◆ **EXERCISE BRIEF**: Could you set down the listing below exactly and omit its images?

◆ **SUPPLIED DATA**:
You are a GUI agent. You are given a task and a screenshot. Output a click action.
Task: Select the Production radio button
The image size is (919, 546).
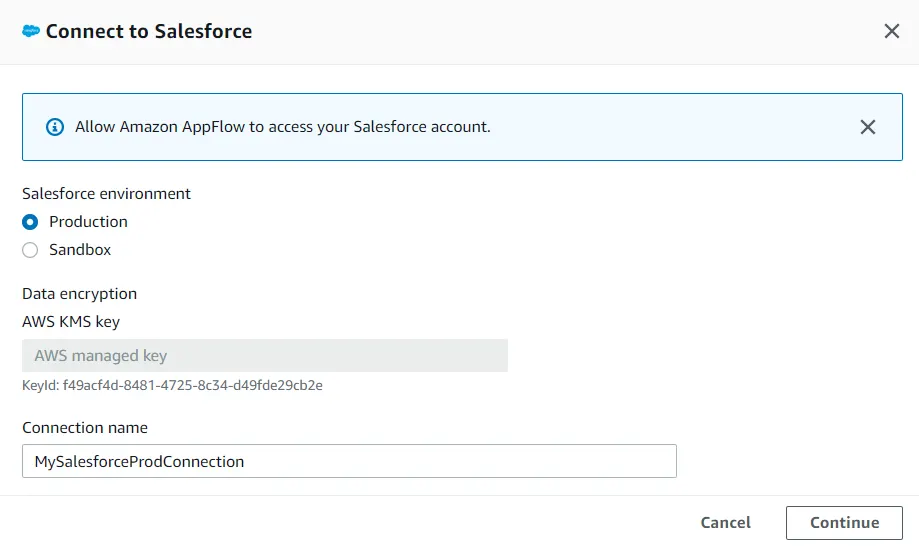pos(31,222)
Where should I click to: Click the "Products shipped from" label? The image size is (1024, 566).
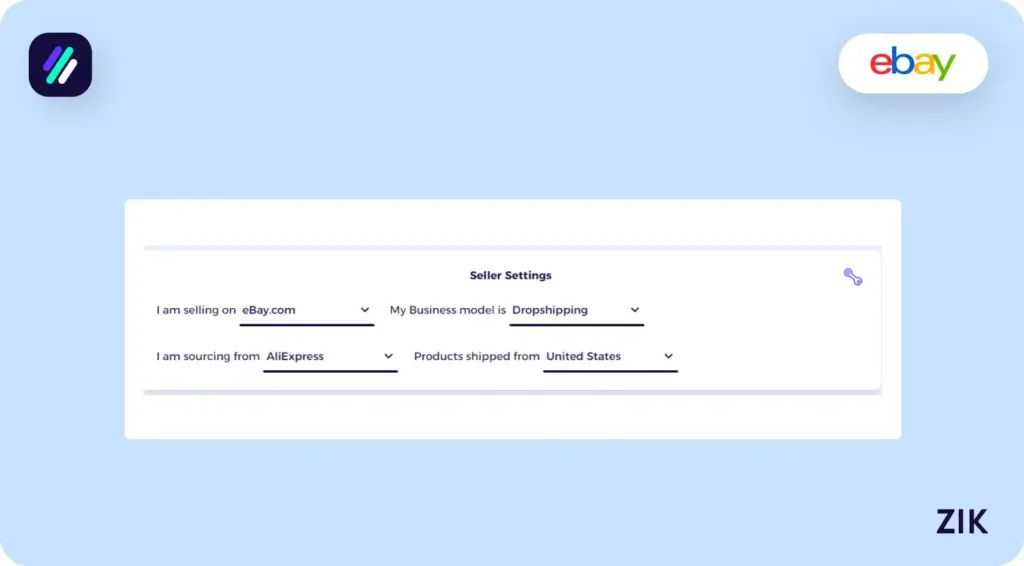[476, 356]
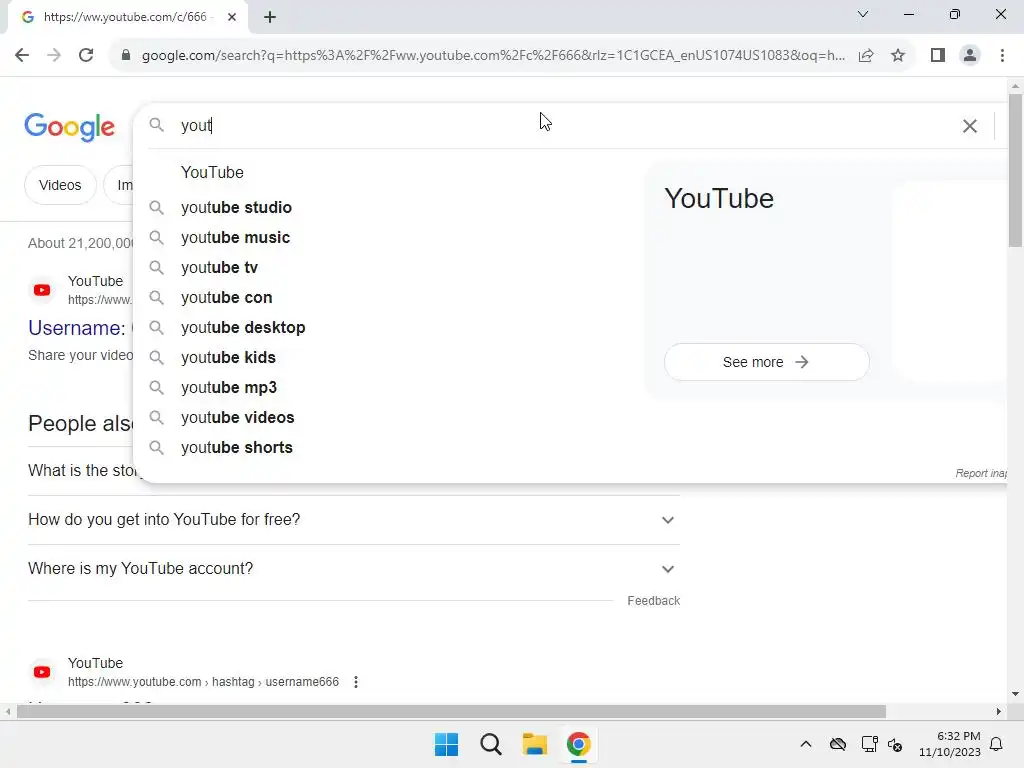1024x768 pixels.
Task: Open a new browser tab
Action: [x=270, y=17]
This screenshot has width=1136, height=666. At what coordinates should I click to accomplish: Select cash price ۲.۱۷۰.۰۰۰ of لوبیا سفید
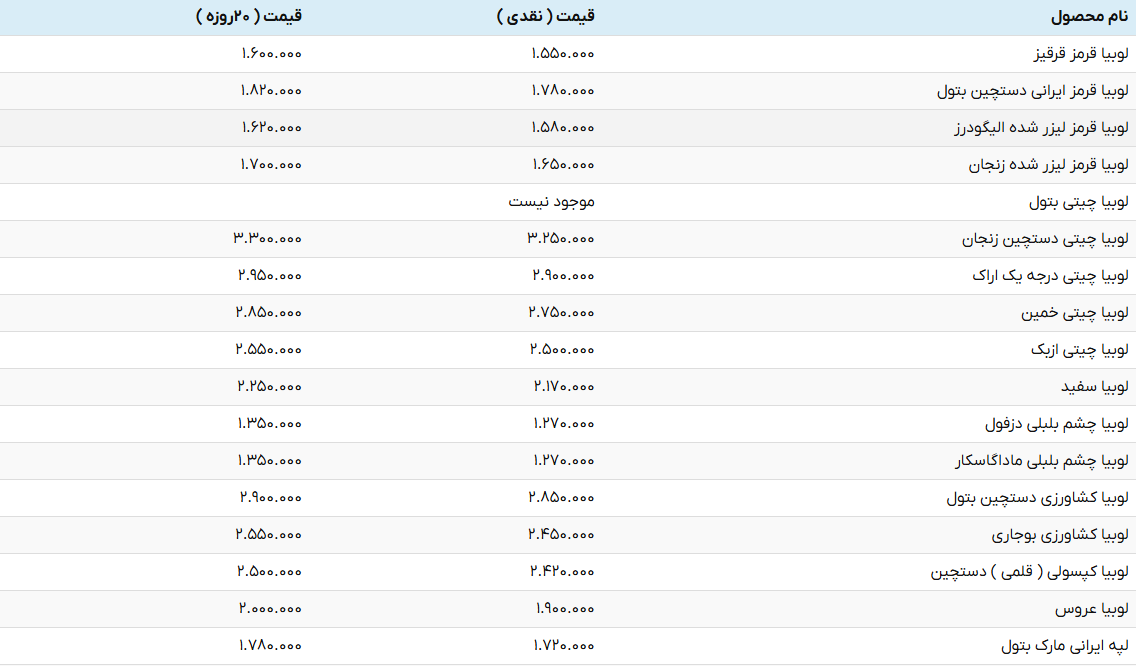point(563,387)
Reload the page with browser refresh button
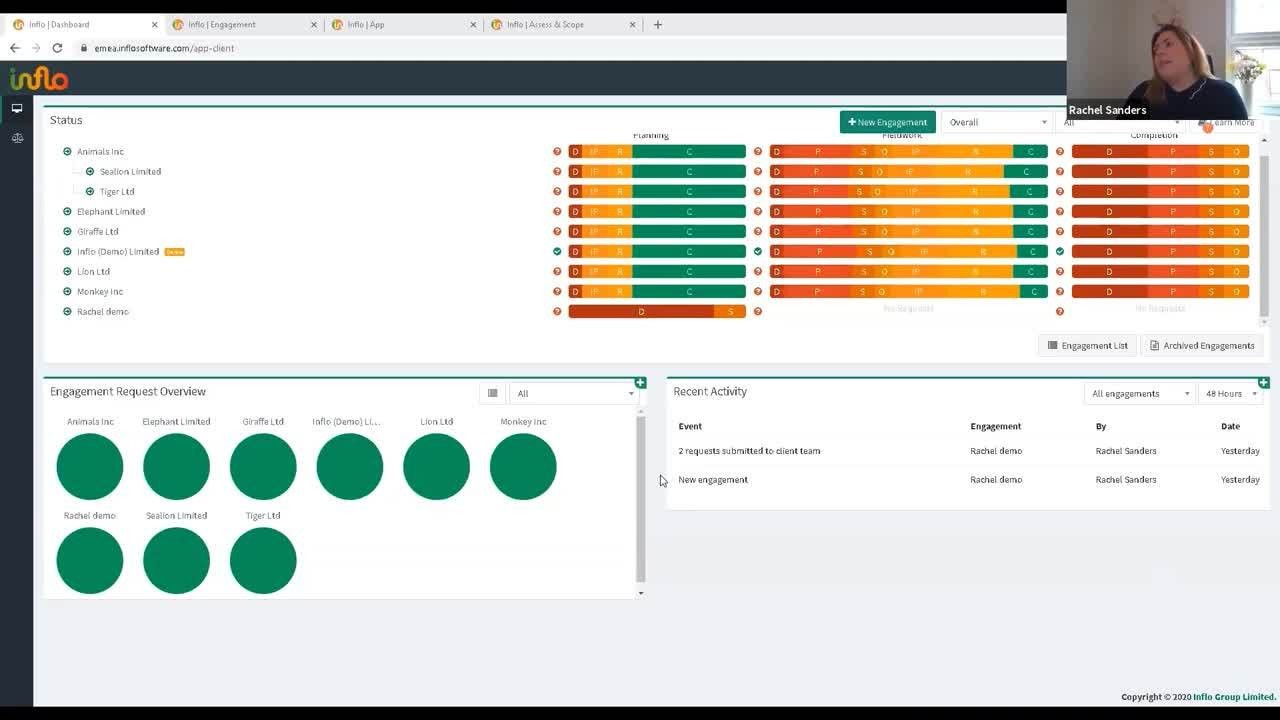This screenshot has width=1280, height=720. point(57,48)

◆ **RESPONSE TO THIS EXERCISE**:
You are a GUI agent. You are given a task and a screenshot. Output a click action.
Task: Select the Production radio button
The image size is (919, 546).
pos(31,222)
Where should I click to: Click the "Products shipped from" label? The image size is (1024, 566).
[476, 356]
1024x768 pixels.
Task: Open a new browser tab
Action: [x=270, y=17]
This screenshot has width=1136, height=666. At what coordinates should I click to accomplish: Select cash price ۲.۱۷۰.۰۰۰ of لوبیا سفید
point(563,387)
Reload the page with browser refresh button
This screenshot has width=1280, height=720. point(57,48)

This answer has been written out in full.